The North Dakota State Penitentiary is a maximum security prison. As of a few years ago, the prison held a record level of more than 15,000 inmates.
KX News spent the afternoon with staff to learn what it takes to run such a large scale facility.
No matter what your specialty is at the State Penitentiary, it can be a dangerous job. Everyone we spoke with today has a passion for their job, and that’s why they come back day after day.
It takes a village to run a maximum security prison.
Correctional Officer Sergeant Dan Lukach adds, “We’re trained well, we work well together as a team.”
In any given unit there are close to 200 prisoners for about every seven officers on duty.
Sergeant Lukach explains, “It is interesting and fun to work with them so that you can see some changes. We give them the opportunity to change. We can’t change them, but we set examples and do what we can to give them the chance to change. And that means they’re getting out.”
But it’s not just Correctional Officers that make up a prison. Stacie Dailey runs cognitive behavioral groups.
The State Pen. Human Relations Counselor says, “So to help guys learn to cope with anger, have healthy relationships when they get out, hopefully, be sober.
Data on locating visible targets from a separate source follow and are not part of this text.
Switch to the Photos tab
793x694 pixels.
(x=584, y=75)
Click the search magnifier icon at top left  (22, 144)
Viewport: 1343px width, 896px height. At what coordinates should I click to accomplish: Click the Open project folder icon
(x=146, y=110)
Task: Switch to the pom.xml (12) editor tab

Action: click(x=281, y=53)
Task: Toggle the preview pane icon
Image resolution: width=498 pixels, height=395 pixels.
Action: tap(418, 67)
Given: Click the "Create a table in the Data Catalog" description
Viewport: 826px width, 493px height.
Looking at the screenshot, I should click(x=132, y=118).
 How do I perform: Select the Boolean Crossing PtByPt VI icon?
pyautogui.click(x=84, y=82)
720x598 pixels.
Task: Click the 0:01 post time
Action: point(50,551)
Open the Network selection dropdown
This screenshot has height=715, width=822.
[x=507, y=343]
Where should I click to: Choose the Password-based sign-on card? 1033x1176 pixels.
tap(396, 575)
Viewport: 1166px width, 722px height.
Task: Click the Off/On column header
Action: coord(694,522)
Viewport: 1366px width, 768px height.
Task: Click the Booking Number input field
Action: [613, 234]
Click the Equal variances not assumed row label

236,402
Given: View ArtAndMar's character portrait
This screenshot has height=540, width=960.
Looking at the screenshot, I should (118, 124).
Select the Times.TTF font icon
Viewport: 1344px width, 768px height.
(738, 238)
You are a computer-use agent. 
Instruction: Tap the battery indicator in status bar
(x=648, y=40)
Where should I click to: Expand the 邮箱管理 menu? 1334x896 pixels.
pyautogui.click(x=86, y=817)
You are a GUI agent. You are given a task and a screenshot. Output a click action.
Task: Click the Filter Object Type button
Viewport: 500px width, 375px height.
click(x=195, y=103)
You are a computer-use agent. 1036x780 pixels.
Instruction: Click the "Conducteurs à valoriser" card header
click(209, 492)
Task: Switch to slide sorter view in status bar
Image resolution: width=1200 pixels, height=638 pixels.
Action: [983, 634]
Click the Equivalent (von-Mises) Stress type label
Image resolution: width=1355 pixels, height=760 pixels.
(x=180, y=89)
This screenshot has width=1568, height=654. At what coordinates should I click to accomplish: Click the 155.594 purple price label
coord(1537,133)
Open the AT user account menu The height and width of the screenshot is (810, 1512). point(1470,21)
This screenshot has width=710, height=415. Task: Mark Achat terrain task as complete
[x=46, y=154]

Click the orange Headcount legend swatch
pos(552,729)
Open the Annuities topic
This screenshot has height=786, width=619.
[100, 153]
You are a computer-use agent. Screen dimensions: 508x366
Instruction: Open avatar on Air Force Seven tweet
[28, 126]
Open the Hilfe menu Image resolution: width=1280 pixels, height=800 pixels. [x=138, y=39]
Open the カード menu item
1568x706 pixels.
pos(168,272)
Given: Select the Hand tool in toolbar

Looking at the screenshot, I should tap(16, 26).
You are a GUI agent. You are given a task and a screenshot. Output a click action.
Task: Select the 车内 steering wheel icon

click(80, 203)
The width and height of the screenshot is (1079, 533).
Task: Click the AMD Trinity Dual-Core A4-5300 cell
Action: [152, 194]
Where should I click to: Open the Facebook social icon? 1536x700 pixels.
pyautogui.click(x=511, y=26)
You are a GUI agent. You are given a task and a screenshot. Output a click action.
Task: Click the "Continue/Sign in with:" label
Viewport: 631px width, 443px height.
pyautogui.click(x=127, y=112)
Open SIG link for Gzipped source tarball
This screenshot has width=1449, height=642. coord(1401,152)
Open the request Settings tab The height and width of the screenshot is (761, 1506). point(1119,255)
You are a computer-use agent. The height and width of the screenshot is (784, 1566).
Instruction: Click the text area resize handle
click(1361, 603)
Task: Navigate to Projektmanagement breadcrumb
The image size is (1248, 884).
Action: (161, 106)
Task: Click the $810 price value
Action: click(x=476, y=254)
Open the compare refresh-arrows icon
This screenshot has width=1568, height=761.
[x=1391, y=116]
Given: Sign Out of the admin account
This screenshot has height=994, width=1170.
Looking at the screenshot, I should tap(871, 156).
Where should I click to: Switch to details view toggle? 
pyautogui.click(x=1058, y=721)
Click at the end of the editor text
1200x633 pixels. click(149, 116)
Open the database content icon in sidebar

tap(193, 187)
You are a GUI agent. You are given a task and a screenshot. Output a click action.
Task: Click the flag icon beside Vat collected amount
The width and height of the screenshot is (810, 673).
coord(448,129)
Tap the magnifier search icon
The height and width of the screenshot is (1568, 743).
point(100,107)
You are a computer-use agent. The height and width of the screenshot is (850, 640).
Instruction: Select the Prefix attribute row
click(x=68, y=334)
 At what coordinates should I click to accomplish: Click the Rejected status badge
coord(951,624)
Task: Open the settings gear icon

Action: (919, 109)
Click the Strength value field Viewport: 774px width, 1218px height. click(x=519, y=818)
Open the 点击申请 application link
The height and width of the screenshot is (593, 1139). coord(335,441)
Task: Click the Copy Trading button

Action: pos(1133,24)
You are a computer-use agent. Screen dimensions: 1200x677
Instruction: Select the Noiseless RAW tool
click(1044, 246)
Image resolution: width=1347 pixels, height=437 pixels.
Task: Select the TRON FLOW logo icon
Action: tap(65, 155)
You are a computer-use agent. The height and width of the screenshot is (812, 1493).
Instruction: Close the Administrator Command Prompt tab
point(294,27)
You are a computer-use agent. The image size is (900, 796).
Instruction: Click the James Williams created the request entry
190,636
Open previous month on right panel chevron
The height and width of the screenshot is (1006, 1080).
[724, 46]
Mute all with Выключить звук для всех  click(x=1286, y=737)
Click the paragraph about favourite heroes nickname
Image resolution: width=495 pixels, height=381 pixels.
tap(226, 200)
We also work on life skills, mental health counseling.”
Today, one group discussed how they handle conflict and consequences.
Dailey explains, “If we don’t provide them the tools, what’s going to change? I mean if we can try and help them; give them skills, tools, have somebody that’s going to listen and care about them.”
And after two staff assaults and a lockdown last week, prison staff I spoke to remain optimistic.
Sergeant Lukach says, “We don’t expect to be assaulted, or you know, expect to have problems. We do our best, but we’re going to deal with people when they’re angry. People get angry, so it doesn’t matter where you are, you have to deal with it.”
Dailey adds, “But it’s always in the back of your mind, you know, being aware and making sure that you are safe, and that your co-workers are safe, including security staff.”
Lukach says it’s like any other job: ‘Things go bad sometimes and you just deal with it.’
We also spoke with the Pen.’s Community Resource Manager. She works with volunteers and anyone else who wants to visit and help improve the prison or the lives of those that live there.
Recently the State Penitentiary has been working hard to bring more people from outside the prison, in. It’s all in an effort to teach the community that prison isn’t always as it’s portrayed on TV.
It also reminds inmates what life is like after prison, because they will soon be community members once again.
Those that work at the State Pen. consistently put others first, and are willing to risk their own safety to see change and opportunity for the prisoners.
Today, we had the opportunity to give back to the hard-working prison staff.
A few of our team members, including Anchor Lauren Kalberer, Reporter Renée Cooper, Meteorologist Dave Holder, and our Photographer Jerrod Schumacher, sat down over sandwiches and got to know people from each area of the prison.
We got to know some dedicated Correctional Officers, as well as the Warden, a couple of Nurses, and some Mental Health Professionals.
Each and every one of these people is essential to making such a large facility run smoothly.